It seems rather a sad commentary on what the organisation seems to have become over recent years.  There has been much talk about collective monetary policy decisionmaking –  and ministerial commitments to legislate –  and yet the new Governor apparently neither sought nor received any advice from his (new) senior colleagues on the drafting of the Policy Targets Agreement, the key macroeconomic stabilisation policy document.  The Reserve Bank has substantial experience with the conduct of monetary policy here,  substantial exposure to what is done in other countries, and a significant research capability funded by taxpayers (presumably, at least in part, to shed light on such issues).   The Minister of Finance says he wants future PTAs (or their equivalent) to benefit from (published) advice from both the Reserve Bank and the Treasury, and yet he sought –  or at least received –  none this time from the Reserve Bank.  And yet the Bank itself, if its OIA response is to be believed, had done no substantive analysis or internal advice on PTA issues in the months between the government  – with, for example, its new emphasis on employment – taking office and the signing of a new PTA.

It seems like some sad mix of abdication of responsibility, and the sidelining of the institution that is supposed to be centre of official professional expertise in the area.

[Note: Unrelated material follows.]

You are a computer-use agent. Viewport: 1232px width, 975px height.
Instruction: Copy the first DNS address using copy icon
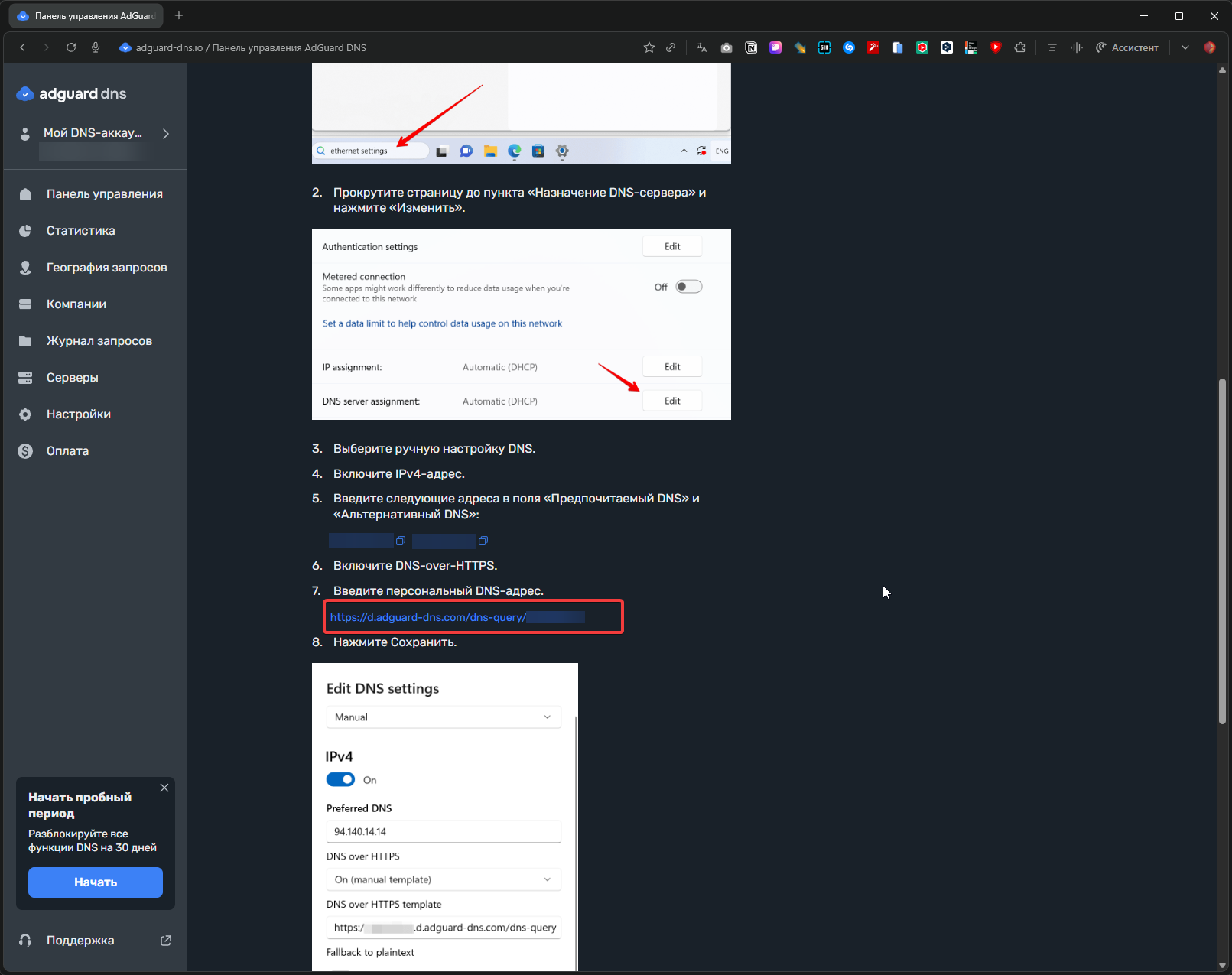tap(400, 541)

It is a far cry from, for example, the approach taken fifteen years earlier.  In April 2002 Don Brash resigned as Governor, and Rod Carr was appointed to act, holding the fort until a new permanent appointment could be made.  That process in turn spanned a general election.  At the time, Reserve Bank senior management took the view that it would prudent and useful for us to invest quite heavily in preparing background papers which could assist the Minister of Finance, The Treasury, the Board, and whoever was being considered for appointment as Governor to (a) get to grips with the issue, and (b) see where our reading of the evidence and arguments had led us to.  The resulting 100 page document is here.    And that wasn’t the limit of our involvement.  We provided advice to Alan Bollard (before he took office) for his discussions with the Minister of Finance, and participated directly in at least one (I say “at least” because I attended one  myself) of his meetings with the Minister on detailed issues around the negotiation of the Policy Targets Agreement.   It wasn’t a climate in which Reserve Bank staff and management perspectives were necessarily overly welcome –  the Bank was to some extent seen as almost an ideological “enemy” (see, as one cause, Don Brash’s 2001 speech I wrote about recently) and there was a great deal of opposition in the Beehive to the idea of anyone internal getting the job as Governor.     But it didn’t stop the Bank preparing and supplying what was (to my mind) reasonably good quality analysis and advice.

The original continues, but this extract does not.